Now this brings us to the raging debate on why an appointment was made of such a large group (32) to review an issue which led to the appointment of Dr. Kevin Maxwell as the CEO of Prince George’s County public schools. Before he interviewed and accepted the job, we had already identified “the top priorities“. So what happened?   In our honest opinion, this appointment of two of the top leadership (Dr. Lillian Lowery and Dr. Charlene Dukes) to run the affairs of the county is dishonest, misplaced and hypocritical. First, Charlene Dukes who served as a previous Board member during a time of high levels of corruption should be viewed with a lot of suspicion.  Why would any leader thrive in the suffering of his or her people who either freely elected him or her or surrendered all authority to him or her to govern? What was the purpose of appointing the expanded Board of Education and their supposedly expertise of some of the new members? If a grievance arose of such a group who will resolve it given Dr. Lillian Lowery and Dr. Charlene Dukes are supposedly neutral of which they are not? Isn’t what they are doing illegal and creates a conflict of interest? Why appoint someone and then follow him to throw your power/ weight around? Where is the outrage?

The current group led by Dr. Charlene Dukes and Dr. Lillian Lowery is comprised of a bunch of people without a clue of what has been going on. While some of them are good men and women, How are they going to make recommendations to solve a problem within the county they do not even understand or believe in themselves? The people of Prince George’s County needs a chance to come up with their own solutions. Top of their list should be eliminate the current group (32) which has their own selfish agenda to derail the progress made so far. The Unions need to be reformed first, we do not expect them to shoot themselves on their feet. Do you? How about Mr. Dwayne Jones (President ASASP) mentioned in our blogs? Does anyone in their right mind expect him to reform the principal’s union? Mr. Jones does not even have time to add a message to his followers on the website. We do not think so…

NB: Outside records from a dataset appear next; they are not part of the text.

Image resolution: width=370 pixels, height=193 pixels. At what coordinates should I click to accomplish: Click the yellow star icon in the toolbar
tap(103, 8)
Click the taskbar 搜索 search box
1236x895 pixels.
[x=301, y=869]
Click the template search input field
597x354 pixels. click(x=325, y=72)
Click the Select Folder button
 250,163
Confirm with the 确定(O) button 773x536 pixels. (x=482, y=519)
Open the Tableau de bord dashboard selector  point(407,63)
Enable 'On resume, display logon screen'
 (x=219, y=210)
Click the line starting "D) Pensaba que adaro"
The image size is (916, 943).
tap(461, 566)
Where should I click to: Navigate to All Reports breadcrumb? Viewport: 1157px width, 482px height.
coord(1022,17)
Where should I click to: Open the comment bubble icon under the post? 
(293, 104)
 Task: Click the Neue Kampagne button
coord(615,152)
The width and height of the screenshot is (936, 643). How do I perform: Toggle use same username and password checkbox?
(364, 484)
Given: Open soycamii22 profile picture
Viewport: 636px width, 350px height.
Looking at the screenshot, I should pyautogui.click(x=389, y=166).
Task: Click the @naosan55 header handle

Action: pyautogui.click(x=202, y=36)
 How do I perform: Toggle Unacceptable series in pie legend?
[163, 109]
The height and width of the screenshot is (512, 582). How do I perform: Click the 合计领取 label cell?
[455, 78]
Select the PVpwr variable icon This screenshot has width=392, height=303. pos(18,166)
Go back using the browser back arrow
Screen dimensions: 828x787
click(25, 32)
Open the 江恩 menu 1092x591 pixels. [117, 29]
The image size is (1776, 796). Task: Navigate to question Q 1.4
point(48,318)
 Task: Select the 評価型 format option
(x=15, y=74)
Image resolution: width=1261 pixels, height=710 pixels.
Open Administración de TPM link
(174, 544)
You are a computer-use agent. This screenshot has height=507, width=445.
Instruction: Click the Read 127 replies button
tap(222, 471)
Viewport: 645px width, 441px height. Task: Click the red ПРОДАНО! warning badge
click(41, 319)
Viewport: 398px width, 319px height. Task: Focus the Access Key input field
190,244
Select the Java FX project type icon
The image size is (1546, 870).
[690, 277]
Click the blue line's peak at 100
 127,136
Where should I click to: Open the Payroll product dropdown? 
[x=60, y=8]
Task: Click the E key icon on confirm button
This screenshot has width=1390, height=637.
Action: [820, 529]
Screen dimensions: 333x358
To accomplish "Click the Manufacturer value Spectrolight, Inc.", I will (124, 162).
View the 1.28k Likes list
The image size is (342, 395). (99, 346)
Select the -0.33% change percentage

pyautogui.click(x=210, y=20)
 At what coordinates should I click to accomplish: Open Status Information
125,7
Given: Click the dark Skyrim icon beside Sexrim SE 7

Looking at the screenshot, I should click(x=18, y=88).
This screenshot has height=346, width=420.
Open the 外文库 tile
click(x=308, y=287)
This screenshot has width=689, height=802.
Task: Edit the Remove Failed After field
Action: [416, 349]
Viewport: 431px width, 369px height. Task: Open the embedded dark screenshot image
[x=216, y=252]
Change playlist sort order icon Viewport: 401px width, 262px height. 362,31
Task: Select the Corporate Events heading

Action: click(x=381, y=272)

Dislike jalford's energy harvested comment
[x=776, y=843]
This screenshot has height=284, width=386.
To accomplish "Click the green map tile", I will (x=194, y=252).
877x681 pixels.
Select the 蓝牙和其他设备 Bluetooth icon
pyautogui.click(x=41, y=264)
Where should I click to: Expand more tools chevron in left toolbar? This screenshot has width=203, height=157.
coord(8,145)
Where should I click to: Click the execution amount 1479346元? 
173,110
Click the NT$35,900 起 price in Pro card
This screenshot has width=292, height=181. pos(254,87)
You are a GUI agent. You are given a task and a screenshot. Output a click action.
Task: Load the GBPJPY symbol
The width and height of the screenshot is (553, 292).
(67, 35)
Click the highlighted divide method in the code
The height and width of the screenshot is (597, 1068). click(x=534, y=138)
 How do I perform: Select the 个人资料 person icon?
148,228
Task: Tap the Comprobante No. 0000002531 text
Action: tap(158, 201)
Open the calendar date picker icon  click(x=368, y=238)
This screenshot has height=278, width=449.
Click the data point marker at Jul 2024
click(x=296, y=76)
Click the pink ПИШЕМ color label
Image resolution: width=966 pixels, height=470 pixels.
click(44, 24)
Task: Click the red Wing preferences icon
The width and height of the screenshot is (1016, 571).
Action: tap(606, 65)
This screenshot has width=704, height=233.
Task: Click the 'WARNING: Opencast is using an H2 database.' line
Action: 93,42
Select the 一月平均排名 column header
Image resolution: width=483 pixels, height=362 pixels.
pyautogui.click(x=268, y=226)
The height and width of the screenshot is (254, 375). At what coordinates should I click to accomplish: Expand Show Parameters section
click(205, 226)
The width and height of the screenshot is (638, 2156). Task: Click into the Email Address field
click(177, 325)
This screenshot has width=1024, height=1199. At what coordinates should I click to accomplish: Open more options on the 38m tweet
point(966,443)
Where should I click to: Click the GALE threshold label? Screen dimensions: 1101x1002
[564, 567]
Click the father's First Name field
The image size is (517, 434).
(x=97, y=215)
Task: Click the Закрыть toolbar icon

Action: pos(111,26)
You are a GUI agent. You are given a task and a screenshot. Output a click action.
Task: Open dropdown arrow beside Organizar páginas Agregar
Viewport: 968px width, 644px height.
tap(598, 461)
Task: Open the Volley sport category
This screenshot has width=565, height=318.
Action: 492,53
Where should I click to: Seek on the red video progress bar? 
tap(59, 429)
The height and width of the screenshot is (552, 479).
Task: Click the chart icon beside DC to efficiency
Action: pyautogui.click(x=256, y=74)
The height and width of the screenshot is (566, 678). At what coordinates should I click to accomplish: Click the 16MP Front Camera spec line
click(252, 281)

The Washington post article mentions that, “The transition team is scheduled to finish its work in December and submit a report to the Board of Education.”  The poor unfortunate Prince Georges children and their parents deserve better than this. Take a look at some of those names on the “team”. Same people with the same philosophy. This is the ultimate definition of insanity. This was never about anything but raw political power to some of these people.

Power, they say, does not flow along the lines of an organization’s organograms; power is fluid and often asymmetrical.

Access is power, those who have unlimited access to leaders often tend to have more power and influence on decision-making processes than elected leaders holding seemingly powerful positions.

As political historian Hedrick Smith writes in his book, The Power Game – HowWashington Works’ access to a president means involvement in major decisions and actions of the State. Smith writes the most vital ingredients of power are often intangible. Information is power. Visibility around the president or his deputy is power and so is access to the inner sanctums of government.

The fear of political manipulation and arbitrariness in Prince George’s County Board of Education duties has led several Board members to question the new order of doing Business. They are correct.  The HB1107 did not create space to include such a large number of personal friends to investigate themselves.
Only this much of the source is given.